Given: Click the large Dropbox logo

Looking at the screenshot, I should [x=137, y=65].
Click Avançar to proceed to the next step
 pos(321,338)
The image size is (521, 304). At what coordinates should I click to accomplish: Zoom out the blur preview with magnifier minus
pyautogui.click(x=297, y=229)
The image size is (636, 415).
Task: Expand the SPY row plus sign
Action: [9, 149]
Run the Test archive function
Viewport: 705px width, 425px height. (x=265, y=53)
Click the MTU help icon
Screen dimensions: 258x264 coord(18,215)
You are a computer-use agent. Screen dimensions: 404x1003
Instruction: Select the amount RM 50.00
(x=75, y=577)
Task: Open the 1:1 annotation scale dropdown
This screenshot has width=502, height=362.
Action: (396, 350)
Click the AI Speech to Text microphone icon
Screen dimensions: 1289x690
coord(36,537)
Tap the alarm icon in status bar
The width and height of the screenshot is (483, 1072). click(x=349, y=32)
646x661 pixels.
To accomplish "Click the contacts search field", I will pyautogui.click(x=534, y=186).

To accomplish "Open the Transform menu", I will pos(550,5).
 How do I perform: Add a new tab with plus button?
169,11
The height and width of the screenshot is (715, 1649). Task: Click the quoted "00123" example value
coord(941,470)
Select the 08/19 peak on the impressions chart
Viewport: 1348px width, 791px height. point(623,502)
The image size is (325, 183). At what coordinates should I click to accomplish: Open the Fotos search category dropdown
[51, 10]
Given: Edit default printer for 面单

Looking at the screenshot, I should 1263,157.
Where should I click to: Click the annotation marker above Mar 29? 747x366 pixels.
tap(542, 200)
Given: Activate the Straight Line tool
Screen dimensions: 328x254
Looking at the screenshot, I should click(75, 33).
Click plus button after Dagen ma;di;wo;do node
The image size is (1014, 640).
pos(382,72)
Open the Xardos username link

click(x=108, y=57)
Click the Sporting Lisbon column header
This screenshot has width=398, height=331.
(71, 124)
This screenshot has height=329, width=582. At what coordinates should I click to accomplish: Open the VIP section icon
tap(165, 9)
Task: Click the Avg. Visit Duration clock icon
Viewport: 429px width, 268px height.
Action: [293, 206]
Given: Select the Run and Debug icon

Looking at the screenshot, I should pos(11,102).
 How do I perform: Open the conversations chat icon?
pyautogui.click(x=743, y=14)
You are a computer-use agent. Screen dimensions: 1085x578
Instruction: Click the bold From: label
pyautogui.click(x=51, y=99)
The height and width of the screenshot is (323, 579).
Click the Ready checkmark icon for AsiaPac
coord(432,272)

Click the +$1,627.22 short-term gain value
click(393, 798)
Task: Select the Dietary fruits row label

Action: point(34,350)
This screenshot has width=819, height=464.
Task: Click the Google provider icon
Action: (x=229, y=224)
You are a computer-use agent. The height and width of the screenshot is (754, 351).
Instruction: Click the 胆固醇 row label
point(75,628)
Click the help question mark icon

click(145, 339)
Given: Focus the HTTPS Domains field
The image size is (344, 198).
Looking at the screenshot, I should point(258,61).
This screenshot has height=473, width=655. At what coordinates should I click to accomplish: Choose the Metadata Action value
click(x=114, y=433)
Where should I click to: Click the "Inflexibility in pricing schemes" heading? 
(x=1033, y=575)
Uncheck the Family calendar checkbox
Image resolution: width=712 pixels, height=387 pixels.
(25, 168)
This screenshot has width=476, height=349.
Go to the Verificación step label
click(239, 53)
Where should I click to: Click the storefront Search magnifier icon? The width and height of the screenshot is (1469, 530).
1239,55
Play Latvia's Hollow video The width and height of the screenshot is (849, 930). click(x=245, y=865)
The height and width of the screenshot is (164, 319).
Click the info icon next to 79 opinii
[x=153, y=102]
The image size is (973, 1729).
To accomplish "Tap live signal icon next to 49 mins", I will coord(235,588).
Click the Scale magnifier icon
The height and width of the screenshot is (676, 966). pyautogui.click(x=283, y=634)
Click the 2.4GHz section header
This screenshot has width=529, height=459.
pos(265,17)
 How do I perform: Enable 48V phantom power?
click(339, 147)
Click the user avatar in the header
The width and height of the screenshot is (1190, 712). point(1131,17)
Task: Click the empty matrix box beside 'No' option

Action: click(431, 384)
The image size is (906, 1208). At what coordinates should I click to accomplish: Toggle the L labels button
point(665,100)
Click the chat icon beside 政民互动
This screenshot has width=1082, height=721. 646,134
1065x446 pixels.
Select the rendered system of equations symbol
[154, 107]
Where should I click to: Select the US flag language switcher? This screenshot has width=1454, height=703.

════════════════

-- Work instruction --
Please write out the entries exactly, keeping every line intact.

-- Exercise answer --
Given: Click the large Dropbox logo

Looking at the screenshot, I should [x=137, y=65].
Click Avançar to proceed to the next step
 pos(321,338)
The image size is (521, 304). At what coordinates should I click to accomplish: Zoom out the blur preview with magnifier minus
pyautogui.click(x=297, y=229)
The image size is (636, 415).
Task: Expand the SPY row plus sign
Action: [9, 149]
Run the Test archive function
Viewport: 705px width, 425px height. (x=265, y=53)
Click the MTU help icon
Screen dimensions: 258x264 coord(18,215)
You are a computer-use agent. Screen dimensions: 404x1003
Instruction: Select the amount RM 50.00
(x=75, y=577)
Task: Open the 1:1 annotation scale dropdown
This screenshot has width=502, height=362.
Action: (396, 350)
Click the AI Speech to Text microphone icon
Screen dimensions: 1289x690
coord(36,537)
Tap the alarm icon in status bar
The width and height of the screenshot is (483, 1072). click(x=349, y=32)
646x661 pixels.
To accomplish "Click the contacts search field", I will pyautogui.click(x=534, y=186).

To accomplish "Open the Transform menu", I will pos(550,5).
 How do I perform: Add a new tab with plus button?
169,11
The height and width of the screenshot is (715, 1649). Task: Click the quoted "00123" example value
coord(941,470)
Select the 08/19 peak on the impressions chart
Viewport: 1348px width, 791px height. point(623,502)
The image size is (325, 183). At what coordinates should I click to accomplish: Open the Fotos search category dropdown
[51, 10]
Given: Edit default printer for 面单

Looking at the screenshot, I should 1263,157.
Where should I click to: Click the annotation marker above Mar 29? 747x366 pixels.
tap(542, 200)
Given: Activate the Straight Line tool
Screen dimensions: 328x254
Looking at the screenshot, I should click(75, 33).
Click plus button after Dagen ma;di;wo;do node
The image size is (1014, 640).
pos(382,72)
Open the Xardos username link

click(x=108, y=57)
Click the Sporting Lisbon column header
This screenshot has width=398, height=331.
(71, 124)
This screenshot has height=329, width=582. At what coordinates should I click to accomplish: Open the VIP section icon
tap(165, 9)
Task: Click the Avg. Visit Duration clock icon
Viewport: 429px width, 268px height.
Action: [293, 206]
Given: Select the Run and Debug icon

Looking at the screenshot, I should pos(11,102).
 How do I perform: Open the conversations chat icon?
pyautogui.click(x=743, y=14)
You are a computer-use agent. Screen dimensions: 1085x578
Instruction: Click the bold From: label
pyautogui.click(x=51, y=99)
The height and width of the screenshot is (323, 579).
Click the Ready checkmark icon for AsiaPac
coord(432,272)

Click the +$1,627.22 short-term gain value
click(393, 798)
Task: Select the Dietary fruits row label

Action: point(34,350)
This screenshot has width=819, height=464.
Task: Click the Google provider icon
Action: (x=229, y=224)
You are a computer-use agent. The height and width of the screenshot is (754, 351).
Instruction: Click the 胆固醇 row label
point(75,628)
Click the help question mark icon

click(145, 339)
Given: Focus the HTTPS Domains field
The image size is (344, 198).
Looking at the screenshot, I should point(258,61).
This screenshot has height=473, width=655. At what coordinates should I click to accomplish: Choose the Metadata Action value
click(x=114, y=433)
Where should I click to: Click the "Inflexibility in pricing schemes" heading? 
(x=1033, y=575)
Uncheck the Family calendar checkbox
Image resolution: width=712 pixels, height=387 pixels.
(25, 168)
This screenshot has width=476, height=349.
Go to the Verificación step label
click(239, 53)
Where should I click to: Click the storefront Search magnifier icon? The width and height of the screenshot is (1469, 530).
1239,55
Play Latvia's Hollow video The width and height of the screenshot is (849, 930). click(x=245, y=865)
The height and width of the screenshot is (164, 319).
Click the info icon next to 79 opinii
[x=153, y=102]
The image size is (973, 1729).
To accomplish "Tap live signal icon next to 49 mins", I will coord(235,588).
Click the Scale magnifier icon
The height and width of the screenshot is (676, 966). pyautogui.click(x=283, y=634)
Click the 2.4GHz section header
This screenshot has width=529, height=459.
pos(265,17)
 How do I perform: Enable 48V phantom power?
click(339, 147)
Click the user avatar in the header
The width and height of the screenshot is (1190, 712). point(1131,17)
Task: Click the empty matrix box beside 'No' option

Action: click(431, 384)
The image size is (906, 1208). At what coordinates should I click to accomplish: Toggle the L labels button
point(665,100)
Click the chat icon beside 政民互动
This screenshot has width=1082, height=721. 646,134
1065x446 pixels.
Select the rendered system of equations symbol
[154, 107]
Where should I click to: Select the US flag language switcher? This screenshot has width=1454, height=703.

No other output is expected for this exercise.